Bishop Curry, the Presiding Bishop of the Episcopal Church, is full of surprises.
- Not only did he become a world-wide phenom for preaching about love at the royal wedding...
- And not only is he leading revivals (yes, Gospel-singing, raise-the-roof revivals for the "Frozen Chosen" Episcopal Church!)...
- And not only is he calling all people of good will to follow in the way of love shown by Jesus...
He redefined the opposite of love.
At the Episcopal Church's General Convention, I was privileged to attend one of Bishop Curry's revivals. Not surprisingly, Bishop Curry talked about love. Jesus' love. Love that engages us with the other. Love that creates relationship and looks out for the other's well being.
The Opposite of Love Isn't Hate
Knowing Bishop Curry's penchant for surprises, when he brought up the question about the opposite of love, I figured he wouldn't choose the obvious answer of "hate." And he didn't.
Why? Hate keeps us engaged with the other. Hate keeps us paying attention to the other.
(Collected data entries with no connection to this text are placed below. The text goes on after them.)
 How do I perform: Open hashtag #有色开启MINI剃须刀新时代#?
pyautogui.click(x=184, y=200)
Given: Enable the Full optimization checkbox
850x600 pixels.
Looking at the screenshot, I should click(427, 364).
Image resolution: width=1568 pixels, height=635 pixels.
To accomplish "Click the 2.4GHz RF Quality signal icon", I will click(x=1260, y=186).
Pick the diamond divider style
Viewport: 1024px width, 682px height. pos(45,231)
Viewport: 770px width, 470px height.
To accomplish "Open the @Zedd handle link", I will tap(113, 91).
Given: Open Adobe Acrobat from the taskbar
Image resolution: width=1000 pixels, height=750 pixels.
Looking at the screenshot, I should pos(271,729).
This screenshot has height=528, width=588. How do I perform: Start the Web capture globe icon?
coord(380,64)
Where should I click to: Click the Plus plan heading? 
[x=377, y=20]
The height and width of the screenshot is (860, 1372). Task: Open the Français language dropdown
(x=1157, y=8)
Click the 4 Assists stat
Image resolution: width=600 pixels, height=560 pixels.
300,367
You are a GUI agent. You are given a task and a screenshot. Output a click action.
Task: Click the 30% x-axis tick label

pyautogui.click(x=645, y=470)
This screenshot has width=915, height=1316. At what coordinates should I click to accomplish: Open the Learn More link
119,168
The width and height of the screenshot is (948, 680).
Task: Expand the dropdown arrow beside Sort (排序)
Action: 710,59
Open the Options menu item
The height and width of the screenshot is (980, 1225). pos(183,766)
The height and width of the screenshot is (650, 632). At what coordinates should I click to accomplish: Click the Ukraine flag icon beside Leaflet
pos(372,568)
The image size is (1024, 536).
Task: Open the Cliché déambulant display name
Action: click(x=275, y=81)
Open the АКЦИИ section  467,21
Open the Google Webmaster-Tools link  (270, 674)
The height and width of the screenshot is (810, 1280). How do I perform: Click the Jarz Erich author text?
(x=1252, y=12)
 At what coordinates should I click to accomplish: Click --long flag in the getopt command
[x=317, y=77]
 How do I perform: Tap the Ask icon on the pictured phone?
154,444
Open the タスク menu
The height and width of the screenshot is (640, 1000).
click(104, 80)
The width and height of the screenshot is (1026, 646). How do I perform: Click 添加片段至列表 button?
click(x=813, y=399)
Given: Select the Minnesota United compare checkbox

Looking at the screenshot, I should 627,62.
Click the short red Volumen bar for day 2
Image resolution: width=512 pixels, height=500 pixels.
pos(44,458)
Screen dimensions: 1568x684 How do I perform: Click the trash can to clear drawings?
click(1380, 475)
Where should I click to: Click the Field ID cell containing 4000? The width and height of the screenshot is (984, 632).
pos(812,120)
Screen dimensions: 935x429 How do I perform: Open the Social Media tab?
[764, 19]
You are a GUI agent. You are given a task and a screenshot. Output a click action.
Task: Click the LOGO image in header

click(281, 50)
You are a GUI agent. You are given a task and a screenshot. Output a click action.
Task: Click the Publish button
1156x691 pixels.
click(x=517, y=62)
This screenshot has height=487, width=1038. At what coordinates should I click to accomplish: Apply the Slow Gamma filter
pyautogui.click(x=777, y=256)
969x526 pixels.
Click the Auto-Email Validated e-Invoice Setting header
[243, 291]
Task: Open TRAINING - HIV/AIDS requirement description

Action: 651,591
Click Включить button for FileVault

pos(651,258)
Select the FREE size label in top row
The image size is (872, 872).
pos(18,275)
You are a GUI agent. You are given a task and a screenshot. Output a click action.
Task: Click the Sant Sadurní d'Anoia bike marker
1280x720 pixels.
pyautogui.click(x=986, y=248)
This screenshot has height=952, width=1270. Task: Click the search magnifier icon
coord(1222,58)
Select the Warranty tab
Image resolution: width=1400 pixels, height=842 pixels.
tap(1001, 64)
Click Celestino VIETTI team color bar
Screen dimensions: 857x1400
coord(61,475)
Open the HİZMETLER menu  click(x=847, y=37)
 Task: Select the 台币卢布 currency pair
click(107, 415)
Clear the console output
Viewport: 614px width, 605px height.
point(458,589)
Hate, in its own way, keeps us in relationship with the other.
Hate obviously isn't a good thing, but since both love and hate keep us engaged, hate is not the opposite of love.
The Opposite of Love Isn't Indifference
I thought Bishop Curry would say the opposite of love is indifference, but he didn't mention indifference.
If love creates relationship, then indifference severs it by ignoring the other.
Indifference shuns, sets aside, sees through, and pretends the other doesn't exist.
However, since those we ignore do actually exist, it takes a certain amount of mental effort to keep shoving them to the margins of consciousness, to move around them like a piece of furniture placed in the middle of a narrow hallway.
So, paradoxically, even then, we're still engaged. We're still in relationship with the other. It's just a silent, awkward one.
The Opposite of Love is Selfishness
Instead, Bishop Curry expanded that the opposite of love is selfishness: a self-centered, all-about-me attitude and lifestyle—at the expense of the other.
Selfishness exploits others and the Earth for personal gain.
Bishop Curry used the TV show Survivor as the metaphor for selfishness. The show is based on outwitting, outplaying, and outlasting teammates and other contestants to be crowned the lone survivor. To do so, cast members end up using their relationships with each other to get further in the game until it is no longer advantageous to keep someone around. This exploitation of relationship—a fundamental need—creates hurt and betrayal and leaves people feeling alone, never knowing who they can truly trust.
To be isolated and alone is one of the worst punishments a human can endure.
We are animals whose social nature, Bishop Curry said, goes beyond other animals in the animal kingdom. All animals breathe, eat, sleep, and reproduce. But human animals do more than that in order to connect with others (it's understood that many animals, in fact, engage far more than is "necessary" for the propagation of the species). That's why solitary confinement is considered such a severe punishment.
We care for, tend to, cook for, read to, fluff pillows for, buy for, and listen to others. We donate, serve, advocate for, and protect.
We do so because we love others. We want to show them they matter, so we extend ourselves, sacrificing time, effort, energy, money, attention, and sometimes our very lives for another.
Conversely, selfishness takes, uses, manipulates, exploits, and drives love and others away, leaving us marooned on an island of our own design.
Why Does it Matter?
According to Bishop Curry:
Selfishness exploits the other; Love sacrifices for the other.
Selfishness maroons us on islands; Love gives us the stamina to swim to the far shore.
Selfishness creates the self as the center point; Love looks to Jesus as the center point.
Selfishness is the hallmark of our time, the "pattern of this world." We are a culture swimming in fear, judgement, survival-of-the-fittest competitions for wealth and resources, and a manic need to prove oneself better than others.
But as proclaimers of the Gospel, we know there's an alternative. To follow in the way of love. Follow in the way of service. Follow in the way of sacrifice.
Follow in the way of Jesus.
What would it look like to swim against the culture of selfishness? What would it mean for our congregations to be identified by love?